> Requirement: Reproduce the records verbatim, from the line containing "Given: Click the Update" through the line containing "pos(161,39)", including both of those lines.

> Listed entries:
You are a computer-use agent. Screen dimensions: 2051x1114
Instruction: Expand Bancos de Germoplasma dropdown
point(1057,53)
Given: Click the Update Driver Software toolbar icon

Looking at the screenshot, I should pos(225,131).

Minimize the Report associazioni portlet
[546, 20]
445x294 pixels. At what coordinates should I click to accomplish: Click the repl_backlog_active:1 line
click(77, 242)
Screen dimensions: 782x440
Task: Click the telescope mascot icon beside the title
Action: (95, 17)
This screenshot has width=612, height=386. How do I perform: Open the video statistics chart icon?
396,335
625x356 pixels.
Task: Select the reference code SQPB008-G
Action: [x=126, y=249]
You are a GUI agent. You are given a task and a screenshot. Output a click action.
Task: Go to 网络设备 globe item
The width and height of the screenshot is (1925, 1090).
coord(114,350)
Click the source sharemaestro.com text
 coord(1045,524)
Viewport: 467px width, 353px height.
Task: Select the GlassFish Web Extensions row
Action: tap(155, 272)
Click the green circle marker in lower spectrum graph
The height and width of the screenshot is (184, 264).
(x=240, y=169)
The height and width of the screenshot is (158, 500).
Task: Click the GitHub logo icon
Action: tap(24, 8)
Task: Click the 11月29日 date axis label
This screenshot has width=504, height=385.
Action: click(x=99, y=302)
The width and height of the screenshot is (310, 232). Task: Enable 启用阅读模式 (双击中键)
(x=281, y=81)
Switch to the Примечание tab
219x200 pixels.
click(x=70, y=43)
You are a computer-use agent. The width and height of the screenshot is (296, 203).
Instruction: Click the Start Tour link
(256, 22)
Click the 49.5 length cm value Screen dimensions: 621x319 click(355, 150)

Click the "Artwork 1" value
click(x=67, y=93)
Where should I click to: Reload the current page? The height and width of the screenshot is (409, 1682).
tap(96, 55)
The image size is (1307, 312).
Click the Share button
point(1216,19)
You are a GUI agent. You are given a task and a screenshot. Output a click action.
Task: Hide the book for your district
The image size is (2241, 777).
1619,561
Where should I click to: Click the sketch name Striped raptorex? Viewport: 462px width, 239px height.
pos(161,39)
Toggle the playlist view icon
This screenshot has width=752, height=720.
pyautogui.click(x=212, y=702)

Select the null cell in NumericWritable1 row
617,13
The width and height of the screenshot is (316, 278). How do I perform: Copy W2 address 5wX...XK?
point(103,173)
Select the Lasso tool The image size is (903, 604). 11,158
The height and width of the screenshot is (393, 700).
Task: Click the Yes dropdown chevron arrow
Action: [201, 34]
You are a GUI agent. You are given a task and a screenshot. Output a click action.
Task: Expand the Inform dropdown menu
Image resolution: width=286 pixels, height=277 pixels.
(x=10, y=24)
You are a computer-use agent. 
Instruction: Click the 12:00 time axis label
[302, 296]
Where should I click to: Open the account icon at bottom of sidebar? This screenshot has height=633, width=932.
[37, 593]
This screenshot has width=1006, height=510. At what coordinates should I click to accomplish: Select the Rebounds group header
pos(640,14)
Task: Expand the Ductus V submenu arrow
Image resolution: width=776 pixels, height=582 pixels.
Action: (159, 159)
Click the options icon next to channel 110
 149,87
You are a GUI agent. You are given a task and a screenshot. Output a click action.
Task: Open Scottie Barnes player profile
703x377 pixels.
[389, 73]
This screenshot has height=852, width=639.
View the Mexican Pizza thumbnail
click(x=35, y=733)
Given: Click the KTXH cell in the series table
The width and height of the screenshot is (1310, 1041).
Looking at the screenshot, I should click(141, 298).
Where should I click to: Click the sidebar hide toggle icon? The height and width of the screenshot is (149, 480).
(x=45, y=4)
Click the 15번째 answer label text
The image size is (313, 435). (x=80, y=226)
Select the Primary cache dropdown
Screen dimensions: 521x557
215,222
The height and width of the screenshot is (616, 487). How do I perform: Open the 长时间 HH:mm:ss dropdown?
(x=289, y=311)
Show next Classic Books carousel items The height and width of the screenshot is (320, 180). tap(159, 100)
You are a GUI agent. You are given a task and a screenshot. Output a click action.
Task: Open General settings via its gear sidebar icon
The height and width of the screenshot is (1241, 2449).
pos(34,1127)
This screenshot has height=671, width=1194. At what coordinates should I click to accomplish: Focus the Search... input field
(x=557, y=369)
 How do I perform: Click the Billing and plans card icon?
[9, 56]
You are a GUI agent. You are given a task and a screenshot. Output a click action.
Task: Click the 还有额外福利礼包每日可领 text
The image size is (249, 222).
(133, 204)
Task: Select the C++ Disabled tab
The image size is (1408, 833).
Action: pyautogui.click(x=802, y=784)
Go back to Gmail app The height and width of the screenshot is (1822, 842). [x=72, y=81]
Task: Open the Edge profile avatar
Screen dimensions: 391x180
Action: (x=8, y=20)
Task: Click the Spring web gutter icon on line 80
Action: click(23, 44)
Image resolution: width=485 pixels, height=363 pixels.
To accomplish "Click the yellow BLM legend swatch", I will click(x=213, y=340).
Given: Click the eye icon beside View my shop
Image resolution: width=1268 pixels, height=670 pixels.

> Exercise result:
Given: Click the Update Driver Software toolbar icon

Looking at the screenshot, I should pos(225,131).

Minimize the Report associazioni portlet
[546, 20]
445x294 pixels. At what coordinates should I click to accomplish: Click the repl_backlog_active:1 line
click(77, 242)
Screen dimensions: 782x440
Task: Click the telescope mascot icon beside the title
Action: (95, 17)
This screenshot has width=612, height=386. How do I perform: Open the video statistics chart icon?
396,335
625x356 pixels.
Task: Select the reference code SQPB008-G
Action: [x=126, y=249]
You are a GUI agent. You are given a task and a screenshot. Output a click action.
Task: Go to 网络设备 globe item
The width and height of the screenshot is (1925, 1090).
coord(114,350)
Click the source sharemaestro.com text
 coord(1045,524)
Viewport: 467px width, 353px height.
Task: Select the GlassFish Web Extensions row
Action: tap(155, 272)
Click the green circle marker in lower spectrum graph
The height and width of the screenshot is (184, 264).
(x=240, y=169)
The height and width of the screenshot is (158, 500).
Task: Click the GitHub logo icon
Action: tap(24, 8)
Task: Click the 11月29日 date axis label
This screenshot has width=504, height=385.
Action: click(x=99, y=302)
The width and height of the screenshot is (310, 232). Task: Enable 启用阅读模式 (双击中键)
(x=281, y=81)
Switch to the Примечание tab
219x200 pixels.
click(x=70, y=43)
You are a computer-use agent. The width and height of the screenshot is (296, 203).
Instruction: Click the Start Tour link
(256, 22)
Click the 49.5 length cm value Screen dimensions: 621x319 click(355, 150)

Click the "Artwork 1" value
click(x=67, y=93)
Where should I click to: Reload the current page? The height and width of the screenshot is (409, 1682).
tap(96, 55)
The image size is (1307, 312).
Click the Share button
point(1216,19)
You are a GUI agent. You are given a task and a screenshot. Output a click action.
Task: Hide the book for your district
The image size is (2241, 777).
1619,561
Where should I click to: Click the sketch name Striped raptorex? Viewport: 462px width, 239px height.
pos(161,39)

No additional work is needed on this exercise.